Network Policy for Ingress and Egress with 2 pods(frontend,backend)

Certified Kubernetes Application Developer
#1

Guys I am still having doubts on NetworkPolicy essentially I have a following scnenario:

nginx frontend pod exposed with cluster ip on port 80
nginx backend pod exposed with cluster ip on port 80
Network Policy applied on backend pod with label run=backend

apiVersion: networking.k8s.io/v1
kind: NetworkPolicy
metadata:
  name: test-network-policy
  namespace: default
spec:
  podSelector:
    matchLabels:
      run: backend
  policyTypes:
  - Ingress
  - Egress
  ingress:
  - from:
    - podSelector:
        matchLabels:
          run: frontend
    ports:
    - protocol: TCP
      port: 80
 egress:
  - to:
    - podSelector:
        matchLabels:
          run: frontend
    ports:
    - protocol: TCP
      port: 80
I can curl from the frontend to the backend but I cannot curl from the backend to the frontend. Is something that can be done> I want just to be sure that frontend pod can talk with backend and backend pod can talk with frontend on port 80
Is something that can be done or the ingress rule is enough to accomplish both the direction?

Thanks in advance for your help. 
``
#2

I’m not sure which lab this (or step of that lab) this is, but I’ll tell you that you do not need to configure a target pod both for ingress and egress. Probably the backend pod needs to allow ingress for the frontend pod; that’s all you need to do. So it likely needs to be an ingress only policy on backend pod that allows ingress from the frontend pod.

#3

It seems an odd rule to be applying.
A frontend talks to a backend, not the other way round.

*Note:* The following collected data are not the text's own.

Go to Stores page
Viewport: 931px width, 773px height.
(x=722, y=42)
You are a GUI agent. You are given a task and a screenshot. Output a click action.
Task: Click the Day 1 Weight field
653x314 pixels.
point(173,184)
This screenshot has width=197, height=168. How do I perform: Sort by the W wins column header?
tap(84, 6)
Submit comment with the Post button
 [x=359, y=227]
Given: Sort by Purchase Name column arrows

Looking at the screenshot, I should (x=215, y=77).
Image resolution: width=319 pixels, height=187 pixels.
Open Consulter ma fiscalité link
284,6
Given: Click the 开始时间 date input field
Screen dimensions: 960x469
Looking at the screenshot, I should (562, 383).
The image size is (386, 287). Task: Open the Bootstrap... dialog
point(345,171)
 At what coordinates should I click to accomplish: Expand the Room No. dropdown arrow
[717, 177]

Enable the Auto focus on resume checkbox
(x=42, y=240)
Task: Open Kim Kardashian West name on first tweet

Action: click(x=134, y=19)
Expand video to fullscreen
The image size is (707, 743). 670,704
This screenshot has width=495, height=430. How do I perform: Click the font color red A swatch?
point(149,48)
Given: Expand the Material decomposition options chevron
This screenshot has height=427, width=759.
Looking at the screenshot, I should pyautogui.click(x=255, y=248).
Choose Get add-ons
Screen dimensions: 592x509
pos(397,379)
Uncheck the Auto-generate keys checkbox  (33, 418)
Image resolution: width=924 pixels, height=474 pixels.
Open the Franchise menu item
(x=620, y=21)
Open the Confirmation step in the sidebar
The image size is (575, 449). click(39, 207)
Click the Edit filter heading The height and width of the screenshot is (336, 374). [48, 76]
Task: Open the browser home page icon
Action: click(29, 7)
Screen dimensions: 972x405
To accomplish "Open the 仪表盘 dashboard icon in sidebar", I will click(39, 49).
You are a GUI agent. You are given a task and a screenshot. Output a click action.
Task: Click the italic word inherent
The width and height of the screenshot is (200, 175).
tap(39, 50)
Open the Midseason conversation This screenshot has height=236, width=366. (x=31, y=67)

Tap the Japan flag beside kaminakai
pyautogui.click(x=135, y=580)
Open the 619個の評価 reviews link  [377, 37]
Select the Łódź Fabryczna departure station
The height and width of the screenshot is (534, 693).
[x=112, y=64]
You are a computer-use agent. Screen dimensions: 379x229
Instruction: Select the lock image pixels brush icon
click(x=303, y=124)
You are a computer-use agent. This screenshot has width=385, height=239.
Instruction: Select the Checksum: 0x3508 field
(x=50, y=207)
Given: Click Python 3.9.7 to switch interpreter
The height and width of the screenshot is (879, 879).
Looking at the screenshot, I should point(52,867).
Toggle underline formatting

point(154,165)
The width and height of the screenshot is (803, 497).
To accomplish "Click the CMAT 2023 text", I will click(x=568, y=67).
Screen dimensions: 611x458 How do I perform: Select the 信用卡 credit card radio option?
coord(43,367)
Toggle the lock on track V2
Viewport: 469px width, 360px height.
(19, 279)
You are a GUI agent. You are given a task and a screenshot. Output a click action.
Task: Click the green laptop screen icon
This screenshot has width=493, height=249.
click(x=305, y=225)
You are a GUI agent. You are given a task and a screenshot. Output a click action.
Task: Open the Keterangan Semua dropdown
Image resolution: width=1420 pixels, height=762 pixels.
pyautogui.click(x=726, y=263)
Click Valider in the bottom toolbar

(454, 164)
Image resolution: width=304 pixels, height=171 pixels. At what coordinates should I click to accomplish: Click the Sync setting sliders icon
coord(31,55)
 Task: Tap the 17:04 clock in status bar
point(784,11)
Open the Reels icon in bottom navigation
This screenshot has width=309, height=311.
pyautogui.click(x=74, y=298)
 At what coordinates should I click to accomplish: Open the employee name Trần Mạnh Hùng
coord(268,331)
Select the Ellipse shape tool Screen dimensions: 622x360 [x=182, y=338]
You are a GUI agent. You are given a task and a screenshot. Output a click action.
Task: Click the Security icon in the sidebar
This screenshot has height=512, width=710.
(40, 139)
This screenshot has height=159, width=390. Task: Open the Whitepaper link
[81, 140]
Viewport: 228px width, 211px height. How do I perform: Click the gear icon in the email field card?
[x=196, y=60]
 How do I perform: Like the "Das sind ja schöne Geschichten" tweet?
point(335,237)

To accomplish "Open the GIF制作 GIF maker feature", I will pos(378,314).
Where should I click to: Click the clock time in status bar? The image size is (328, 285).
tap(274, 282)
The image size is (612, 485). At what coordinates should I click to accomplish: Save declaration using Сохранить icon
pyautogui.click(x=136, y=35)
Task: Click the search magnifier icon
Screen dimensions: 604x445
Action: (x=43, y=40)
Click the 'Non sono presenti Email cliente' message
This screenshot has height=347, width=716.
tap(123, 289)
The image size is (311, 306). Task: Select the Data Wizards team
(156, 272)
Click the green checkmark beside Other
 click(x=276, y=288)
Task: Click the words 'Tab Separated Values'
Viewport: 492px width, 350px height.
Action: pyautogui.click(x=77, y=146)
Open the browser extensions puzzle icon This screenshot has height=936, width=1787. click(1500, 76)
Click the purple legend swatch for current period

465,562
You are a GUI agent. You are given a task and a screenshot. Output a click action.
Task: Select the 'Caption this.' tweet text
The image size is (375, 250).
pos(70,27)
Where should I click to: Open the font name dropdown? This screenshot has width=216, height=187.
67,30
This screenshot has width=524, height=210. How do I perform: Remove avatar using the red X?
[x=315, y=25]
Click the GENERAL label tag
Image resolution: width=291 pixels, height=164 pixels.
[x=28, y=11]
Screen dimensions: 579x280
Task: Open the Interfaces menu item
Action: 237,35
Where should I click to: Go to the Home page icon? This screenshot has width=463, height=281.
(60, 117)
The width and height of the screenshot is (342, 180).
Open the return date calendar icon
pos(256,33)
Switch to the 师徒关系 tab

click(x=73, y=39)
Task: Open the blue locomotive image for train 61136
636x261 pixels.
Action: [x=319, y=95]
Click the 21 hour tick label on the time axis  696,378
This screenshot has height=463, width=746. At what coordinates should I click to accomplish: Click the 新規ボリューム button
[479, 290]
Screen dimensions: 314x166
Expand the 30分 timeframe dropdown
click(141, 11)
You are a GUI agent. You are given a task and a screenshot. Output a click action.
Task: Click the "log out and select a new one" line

Network policy rules are stateful. What this means is that you put an ingress only policy on the backend to allow the frontend access. The replies from the backend will get through without the need for a specific egress policy. They would still get through even if you had an egress policy that allows no egress!

#4

Guys thanks for your inputs here, this was just to understand properly how the policy behave not really to implement as pattern.